One of the most frustrating aspects of age-related memory decline is that you can't remember the faces
that accompany the names of people you talked to hours ago.
While researchers don't yet know why this dysfunction occurs, a new study conducted by the University of Maryland School of Medicine (UMSOM) offers some important new clues
The study was published Sept.
8 in the journal Senescent Cells
By studying aging mice, the researchers discovered a new mechanism in neurons that causes memories associated with these social interactions to decline
In addition, they were able to reverse this memory loss
in the lab.
The researchers report that their findings identify a specific goal in the brain that could be used in the future to develop treatments to prevent or reverse memory loss
due to typical aging.
Aging memory problems are different
from memory problems caused by diseases such as Alzheimer's or dementia.
Currently, there are no drugs that can prevent or reverse the cognitive decline
caused by typical aging.
Dr Mitch Kelly, head of the study and associate professor of anatomy and neurobiology at UMSOM, said: "If an elderly person attends a cocktail party, they are likely to recognize the names or faces of other participants afterwards, but they may have a hard time remembering which name corresponds to
This kind of memory, which correlates multiple pieces of information in interpersonal interactions, is called socially associated memory and requires an enzyme called PDE11A, located in the part of the brain responsible for the memory of life experiences
Last year, Dr.
Kelly published a study on PDE11A that showed that mice with similar PDE11 enzyme genes were more likely to interact
than mice with different PDE11A genes.
In the new study, Dr.
Kelly and her team sought to determine the role of PDE11A in social associative memory in aging brains, and whether this memory loss
could be prevented by manipulating the enzyme.
Researchers can study rats' "social interactions" with their neighbors by observing whether they are willing to try a new food, based on their memories
of encountering it during another mouse's breath.

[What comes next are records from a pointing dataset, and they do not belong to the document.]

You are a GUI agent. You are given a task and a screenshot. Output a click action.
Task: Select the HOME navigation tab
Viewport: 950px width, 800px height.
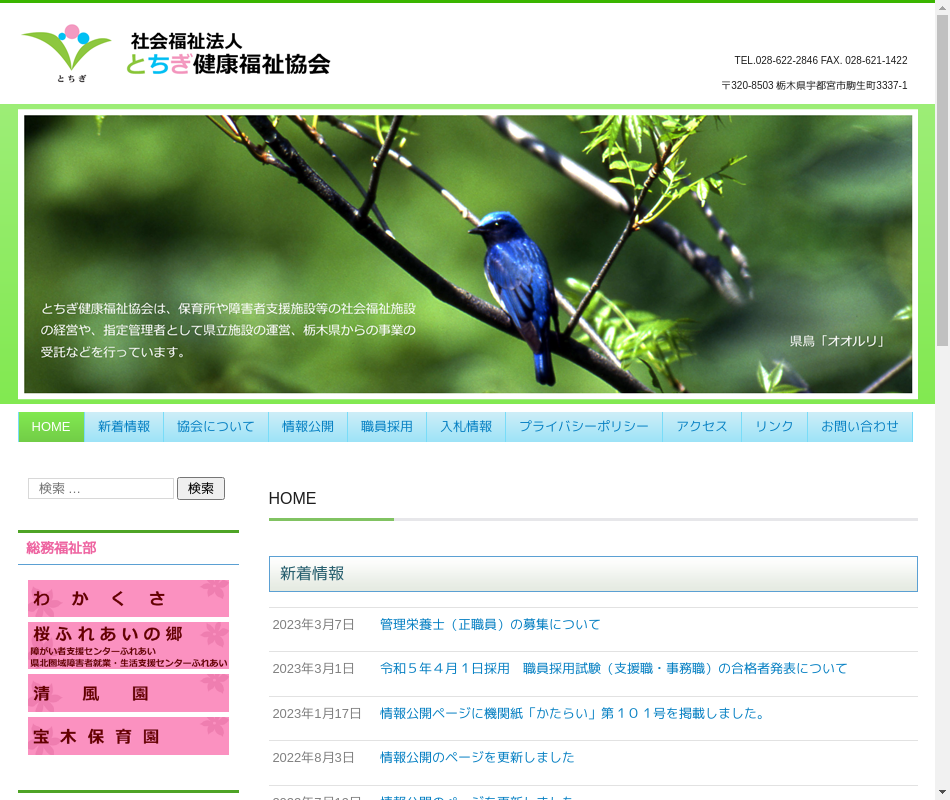point(51,427)
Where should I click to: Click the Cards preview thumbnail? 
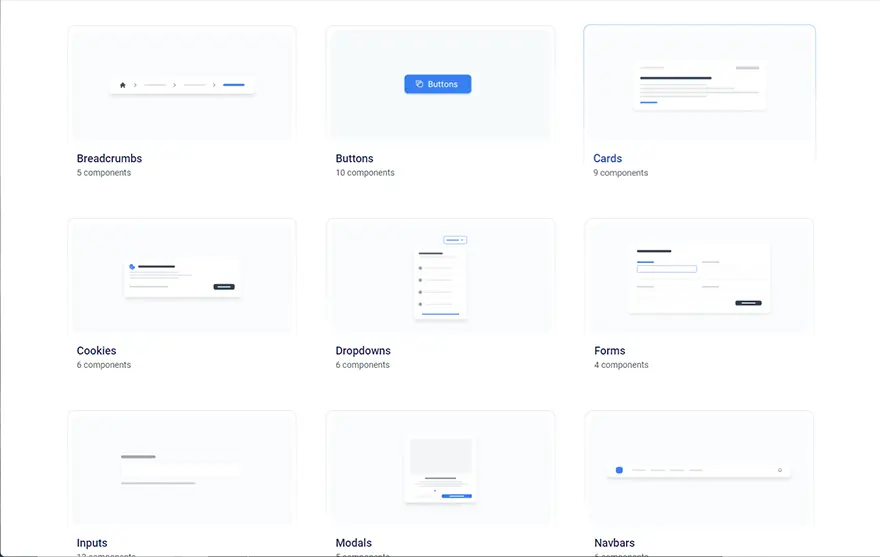(699, 86)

Rats don't like to eat new food to avoid getting sick or even dying
When rats smell the smell of food from the breath of another mouse, they associate the smell of food with the smell of another mouse's pheromone, and the memory of the pheromone serves as a safety signal that any food with this smell can be safely eaten
in the future.
Kelly and her colleagues found that while older mice were able to recognize food odors and social odors, respectively, they were unable to remember the link between the two, similar
to cognitive decline in older adults.
They also found that PDE11A levels in humans and mice increased with age, particularly in areas of the brain responsible for multiple kinds of learning and memory, the hippocampus
Additional PDE11A in the hippocampus is not only found in normal locations in juvenile mice; Instead, it preferentially gathers in the form of filaments in the compartments of neurons
The researchers wondered if the filaments contained too much PDE11A, and whether that was why
the older mice forgot their social association memories and stopped eating the safe food they smelled in other mice' breaths.
To answer this question, they prevented these age-related increases
in PDE11A by genetically deleting the PDE11A gene from mice.

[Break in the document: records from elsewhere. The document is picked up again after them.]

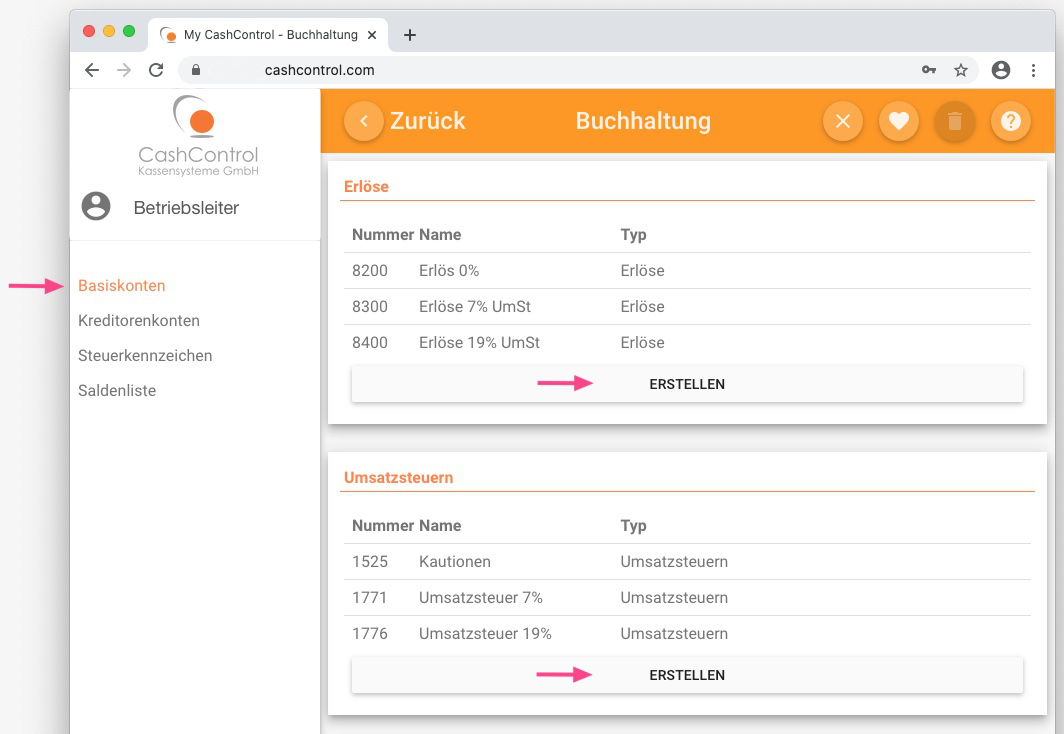
Task: Open the question mark help icon
Action: click(x=1011, y=121)
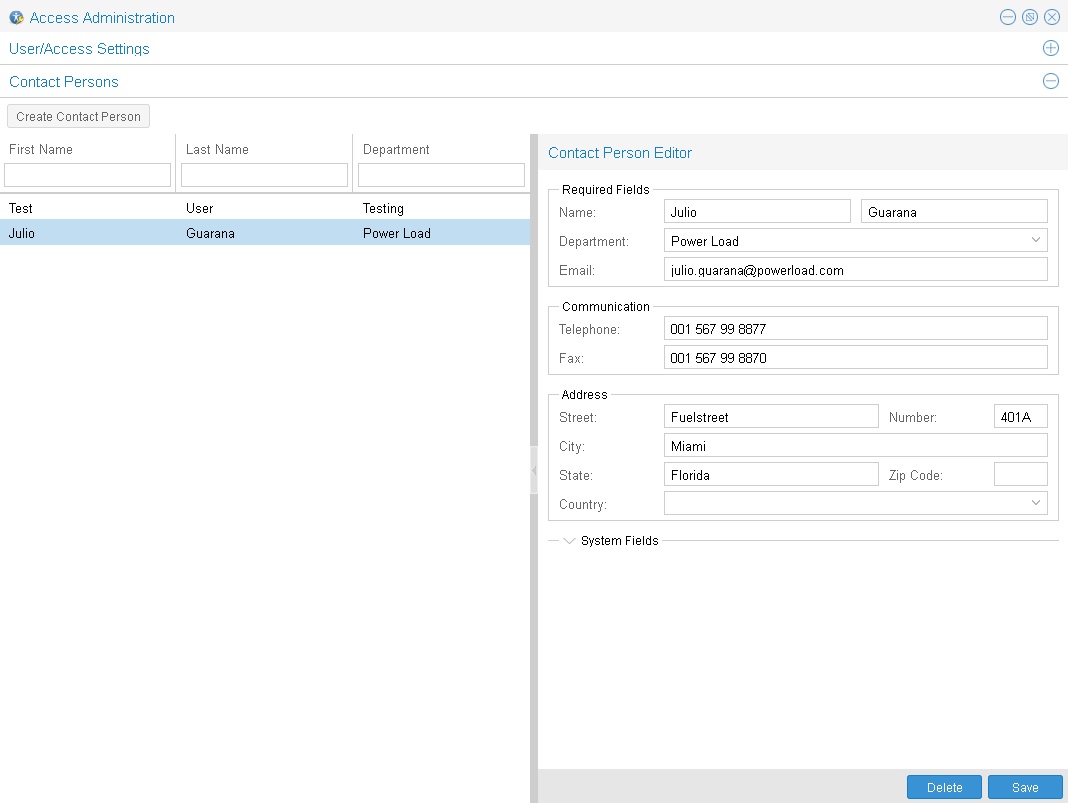Expand the User/Access Settings section
The height and width of the screenshot is (803, 1068).
[1050, 48]
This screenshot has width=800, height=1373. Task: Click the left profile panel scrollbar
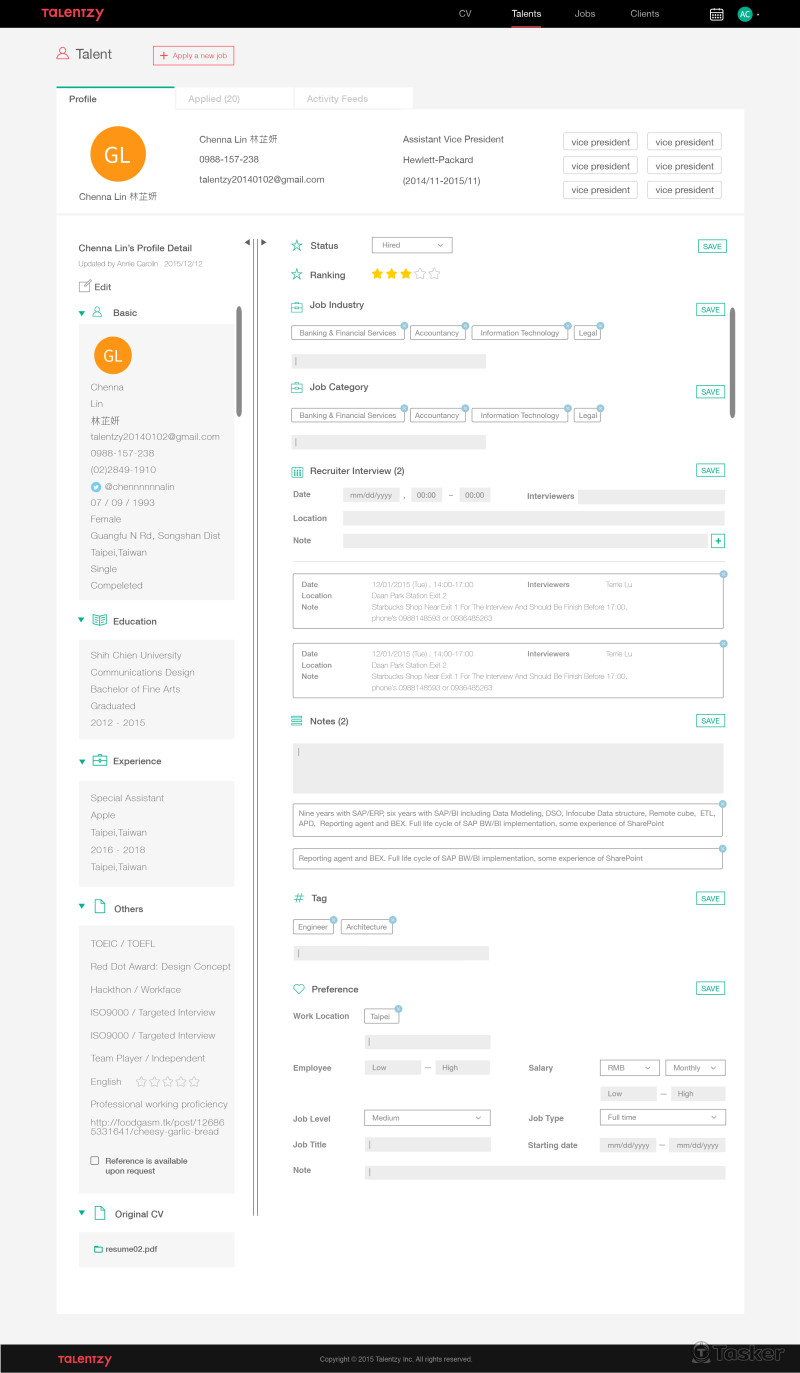tap(239, 360)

Without PDE11A, older mice no longer forget social association memories, meaning they eat safe food
that smells the breath of another mouse.
When the researchers re-injected PDE11A into the hippocampus of these elderly mice, the mice again forgot their social association memories and stopped eating safe foods
The researchers found that the concentrated PDE11A filaments had an additional chemical modification at a specific location in one enzyme, while another PDE11, which was scattered throughout the neuron, did not
When they prevented this chemical modification, they lowered the level of PDE11 and also prevented it from accumulating in the form of filaments
"PDE11 has a lot more to do with memory, including preferences
about who you like to be with.
So, if we're going to develop a treatment to help with cognitive decline, we don't want to get rid of it entirely, otherwise it could lead to other negative side effects
"She jokes with her colleagues that any medication to eliminate PDE11 will make sure you remember your friends and family, but you may no longer like them
" Therefore, our goal is to find a way to specifically target the undesirable form of PDE11A so as not to interfere with the normal, healthy function of
Dean Mark T.
Gladwin, MD, executive vice president of medical affairs at UM Baltimore and Distinguished Professors John Z.
and Akiko K.
Bowers of UMSOM, said, "We're just the tip of the iceberg when we understand how the brain ages, so it's critical to have such basic research to help us learn more and ultimately find ways
to prevent cognitive decline.
Other authors of the study include UMSOM students Nicole Gorny and Siena Petrole, and co-authors
from the University of South Carolina.